Bore da, darllenwyr annwyl; I write this a few hours before dawn, on a train, tapping away on my phone’s touchscreen. It’s too dark outside to see the landscape; so far, the only view out the window, aside from my own reflection, has been a brightly lit Tesco car park in Welshpool, and Shrewsbury station. My theme of travel carries onward.
This week’s offering is both a word and a name: wíd-síþ. The word is a compound noun (too early in the morning for verbs!): wíd meaning wide, and síþ, meaning travel or journey. A far journey. Wide travel.

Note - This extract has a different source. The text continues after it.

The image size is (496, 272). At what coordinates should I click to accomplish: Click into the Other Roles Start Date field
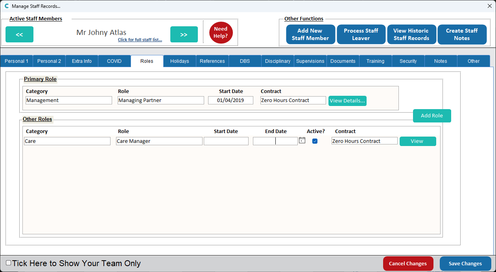(x=226, y=141)
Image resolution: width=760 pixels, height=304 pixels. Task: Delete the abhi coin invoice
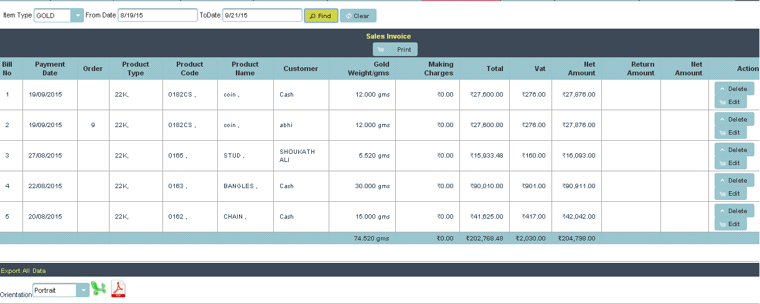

is also the name of another poem from the Exeter book, and the fictional narrator of the poem. The poem itself is a 144-line catalogue of kings both ancient and contemporary, peoples alive and long since gone, and heroes who lived only in legend. The narrating poet recounts the rulers he has known, the tribes he has seen and sung for, and the heroes he has encountered in his time as a traveling scop. Many of the events and people mentioned are attested to historically, but are spread out across far too great a span of time for one person to have witnessed them all, and the places listed cover too great an area for even a lifetime of travel. Wid-síþ, then, is not intended as a collections of facts, but as an act of historical creation – the poet weaves a long and storied past for himself and his people, and in so doing, claims for himself the voice of poetic authority. The poem closes with Wid-síþ reminding the audience that earthly fame, when remembered in song by a talented scop, brings lasting fame.
You can read the poem in Anglo-Saxon alongside an English translation here.
Deor, a shorter poem also found in the Exeter book, draws on similar material; I suggest seeking out Seamus Heaney’s wonderful translation.